PINDAINEWS, Bandung - Polrestabes Bandung menggelar apel Serpas (Pergeseran Pasukan) untuk pengaman Pemilu 2019, di Graha Bhayangkara, Jalan Cicendo, Kota Bandung, Senin (15/4/2019).

Dalam kegiatan tersebut, 2.100 personel disiapkan untuk menjaga 7107 TPS (Tempat Pemungutan Suara) di Kota Bandung.

"Pola pengamanannya 12, 24, artinya dua polisi amankan 12 TPS dibantu dengan anggota Linmas sebanyak 24 orang," ujar Kapolrestabes Bandung Kombes Pol Irman Sugema, usai kegiatan di lokasi apel.

Personel yang di turunkan pengamanan di TPS, merupakan personel gabungan dari Polda Jabar dan personel TNI. Selain TPS umum, polisi juga akan mengamankan TPS mobile. Salah satunya di rumah sakit.

"Kita juga turut mengamankan TPS mobile, untuk jumlah personelnya nanti kita koordinasikan kembali bersama KPU untuk memastikan ada berapa jumlah TPS mobile ini," ucapnya.

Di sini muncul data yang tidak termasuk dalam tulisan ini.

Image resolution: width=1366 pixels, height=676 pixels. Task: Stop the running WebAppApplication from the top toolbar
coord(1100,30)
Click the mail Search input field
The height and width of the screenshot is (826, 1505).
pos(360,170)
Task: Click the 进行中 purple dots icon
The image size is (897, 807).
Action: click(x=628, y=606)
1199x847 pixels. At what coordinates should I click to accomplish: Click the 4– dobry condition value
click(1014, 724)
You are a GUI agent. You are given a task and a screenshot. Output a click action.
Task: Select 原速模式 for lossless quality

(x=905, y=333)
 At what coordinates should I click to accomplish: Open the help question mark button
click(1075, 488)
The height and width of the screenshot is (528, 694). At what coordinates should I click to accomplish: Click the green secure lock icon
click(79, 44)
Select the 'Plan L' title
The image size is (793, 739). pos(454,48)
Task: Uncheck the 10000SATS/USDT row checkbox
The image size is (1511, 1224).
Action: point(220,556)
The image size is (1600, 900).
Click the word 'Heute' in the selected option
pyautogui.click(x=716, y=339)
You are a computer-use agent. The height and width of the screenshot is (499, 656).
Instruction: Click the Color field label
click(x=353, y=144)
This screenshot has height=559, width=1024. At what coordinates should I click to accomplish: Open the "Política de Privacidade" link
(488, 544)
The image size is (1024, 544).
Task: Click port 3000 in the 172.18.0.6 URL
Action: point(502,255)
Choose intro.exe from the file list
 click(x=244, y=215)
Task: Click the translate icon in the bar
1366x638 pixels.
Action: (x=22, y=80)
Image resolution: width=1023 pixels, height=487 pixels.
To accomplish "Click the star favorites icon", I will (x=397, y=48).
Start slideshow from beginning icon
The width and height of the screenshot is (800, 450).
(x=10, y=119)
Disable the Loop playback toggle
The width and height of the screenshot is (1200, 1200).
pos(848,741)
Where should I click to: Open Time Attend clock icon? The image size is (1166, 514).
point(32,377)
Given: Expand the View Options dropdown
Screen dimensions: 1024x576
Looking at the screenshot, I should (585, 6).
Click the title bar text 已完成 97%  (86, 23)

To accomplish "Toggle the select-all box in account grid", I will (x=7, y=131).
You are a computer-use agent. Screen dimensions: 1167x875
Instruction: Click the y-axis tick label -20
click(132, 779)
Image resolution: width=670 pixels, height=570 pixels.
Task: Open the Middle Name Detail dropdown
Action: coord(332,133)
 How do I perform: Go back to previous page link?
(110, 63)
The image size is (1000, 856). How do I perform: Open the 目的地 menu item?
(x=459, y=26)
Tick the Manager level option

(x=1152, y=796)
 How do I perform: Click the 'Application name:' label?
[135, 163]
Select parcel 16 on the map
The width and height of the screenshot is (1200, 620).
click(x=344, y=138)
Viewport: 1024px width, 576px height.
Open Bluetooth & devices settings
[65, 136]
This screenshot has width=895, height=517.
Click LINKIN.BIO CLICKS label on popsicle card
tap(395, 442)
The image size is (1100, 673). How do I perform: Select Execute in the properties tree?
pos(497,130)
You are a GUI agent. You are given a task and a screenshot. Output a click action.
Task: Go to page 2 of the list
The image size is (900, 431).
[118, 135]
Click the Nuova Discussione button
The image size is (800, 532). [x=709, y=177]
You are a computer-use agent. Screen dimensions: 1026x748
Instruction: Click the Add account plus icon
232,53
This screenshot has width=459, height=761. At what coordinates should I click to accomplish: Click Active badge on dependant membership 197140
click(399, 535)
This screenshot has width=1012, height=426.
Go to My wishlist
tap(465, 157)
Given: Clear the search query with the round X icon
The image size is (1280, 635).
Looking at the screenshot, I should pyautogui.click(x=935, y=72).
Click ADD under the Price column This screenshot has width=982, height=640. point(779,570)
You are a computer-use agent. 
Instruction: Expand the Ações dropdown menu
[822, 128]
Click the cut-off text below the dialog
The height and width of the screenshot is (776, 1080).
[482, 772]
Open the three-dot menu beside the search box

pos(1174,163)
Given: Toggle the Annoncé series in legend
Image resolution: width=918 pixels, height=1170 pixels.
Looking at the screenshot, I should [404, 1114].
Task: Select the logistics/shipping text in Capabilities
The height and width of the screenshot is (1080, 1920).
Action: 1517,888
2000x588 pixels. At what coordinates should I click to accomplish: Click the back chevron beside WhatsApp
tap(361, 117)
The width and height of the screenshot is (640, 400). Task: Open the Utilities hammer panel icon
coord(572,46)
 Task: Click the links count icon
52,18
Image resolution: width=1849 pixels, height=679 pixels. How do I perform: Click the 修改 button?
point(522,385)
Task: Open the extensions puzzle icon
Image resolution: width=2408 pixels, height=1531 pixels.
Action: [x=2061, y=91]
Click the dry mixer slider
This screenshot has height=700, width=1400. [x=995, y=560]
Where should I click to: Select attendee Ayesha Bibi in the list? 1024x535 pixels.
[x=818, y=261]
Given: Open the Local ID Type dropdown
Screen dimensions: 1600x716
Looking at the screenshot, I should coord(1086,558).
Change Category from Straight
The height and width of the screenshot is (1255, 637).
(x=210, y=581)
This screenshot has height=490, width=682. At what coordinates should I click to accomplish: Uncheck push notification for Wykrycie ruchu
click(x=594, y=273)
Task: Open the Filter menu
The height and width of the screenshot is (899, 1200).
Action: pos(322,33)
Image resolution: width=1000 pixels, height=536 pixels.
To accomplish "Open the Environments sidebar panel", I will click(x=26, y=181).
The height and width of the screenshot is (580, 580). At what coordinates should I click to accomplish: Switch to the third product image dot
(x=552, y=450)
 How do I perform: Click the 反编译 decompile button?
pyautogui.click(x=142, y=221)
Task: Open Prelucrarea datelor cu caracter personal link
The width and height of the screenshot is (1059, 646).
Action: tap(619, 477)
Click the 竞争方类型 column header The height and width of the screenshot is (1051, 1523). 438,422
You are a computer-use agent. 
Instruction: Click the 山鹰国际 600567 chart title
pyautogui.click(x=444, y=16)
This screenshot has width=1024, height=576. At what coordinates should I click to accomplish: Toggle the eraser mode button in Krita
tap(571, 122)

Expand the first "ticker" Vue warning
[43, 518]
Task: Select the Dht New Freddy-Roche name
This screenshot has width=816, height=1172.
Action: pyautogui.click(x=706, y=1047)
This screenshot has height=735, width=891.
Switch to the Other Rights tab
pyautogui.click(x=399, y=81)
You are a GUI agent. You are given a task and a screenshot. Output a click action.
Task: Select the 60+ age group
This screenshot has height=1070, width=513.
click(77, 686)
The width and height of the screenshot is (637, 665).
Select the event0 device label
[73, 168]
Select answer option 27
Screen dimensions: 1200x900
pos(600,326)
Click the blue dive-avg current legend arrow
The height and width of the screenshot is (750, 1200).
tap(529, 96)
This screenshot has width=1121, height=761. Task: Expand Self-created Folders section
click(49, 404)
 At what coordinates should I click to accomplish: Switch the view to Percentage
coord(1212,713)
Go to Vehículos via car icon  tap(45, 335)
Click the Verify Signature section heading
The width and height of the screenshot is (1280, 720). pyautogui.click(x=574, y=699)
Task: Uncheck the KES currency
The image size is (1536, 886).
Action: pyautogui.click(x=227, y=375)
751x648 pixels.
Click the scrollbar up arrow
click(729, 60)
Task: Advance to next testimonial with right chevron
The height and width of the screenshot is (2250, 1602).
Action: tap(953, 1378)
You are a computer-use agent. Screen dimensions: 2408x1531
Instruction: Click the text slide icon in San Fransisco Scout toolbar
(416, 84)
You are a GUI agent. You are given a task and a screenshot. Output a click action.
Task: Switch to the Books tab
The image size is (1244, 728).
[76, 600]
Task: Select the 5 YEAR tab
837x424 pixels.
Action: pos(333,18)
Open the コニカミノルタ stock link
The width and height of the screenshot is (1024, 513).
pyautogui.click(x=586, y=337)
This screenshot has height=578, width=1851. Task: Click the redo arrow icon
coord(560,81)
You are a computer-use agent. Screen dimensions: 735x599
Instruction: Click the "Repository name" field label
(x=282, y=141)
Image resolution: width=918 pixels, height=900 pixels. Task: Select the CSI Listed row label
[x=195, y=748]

Irman juga menuturkan di wilayah hukum Kota Bandung, terdapat 11 TPS yang dianggap rawan. Dia mengatakan, kerawanan pada 11 TPS tersebut berdasarkan analisa jajarannya.

"Yah berdasarkan analisa di lapangan ada 11 TPS yang rawan. Kerawanannya dilihat adanya potensi konflik. Untuk pengamannnya nanti kita akan matangkan kembali," tuturnya.

Namun kapolres tidak menjelaskan secara rinci 11 TPS yang dianggap rawan tersebut. Dia pun mengimbau kepada semua calon, untuk menjaga kondusivitas keamanan di Kota Bandung, pada masa tenang ini.

"Kita imbau kepada semua calon ini, untuk turut menjaga kondusivitas selama masa tenang ini. Dan alhamdulillah, hingga dengan saat ini Kota Bandung dalam keadaan kondusif dan aman," kata Irman.

"Kita juga ucapkan terimakasih kepada masyarakat Kota Bandung, yang turut menciptakan kondusivitas Kota Bandung, sehingga nanti kita harapkan sampai tanggal 17 nanti, semua berjalan kondusif," iimbaunya.

Sementara itu, disinggung soal pelayanan kepada masyarakat saat masa tenang ini, Irman memastikan tidak ada gangguan. Seluruh pelayanan Polri berjalan seperti biasa.

"Pelayanan ke masyarakat, tetap berjalan yah kecuali nanti tanggal 17, itu libur nasional, selanjutnya berjalan seperti biasa," katanya.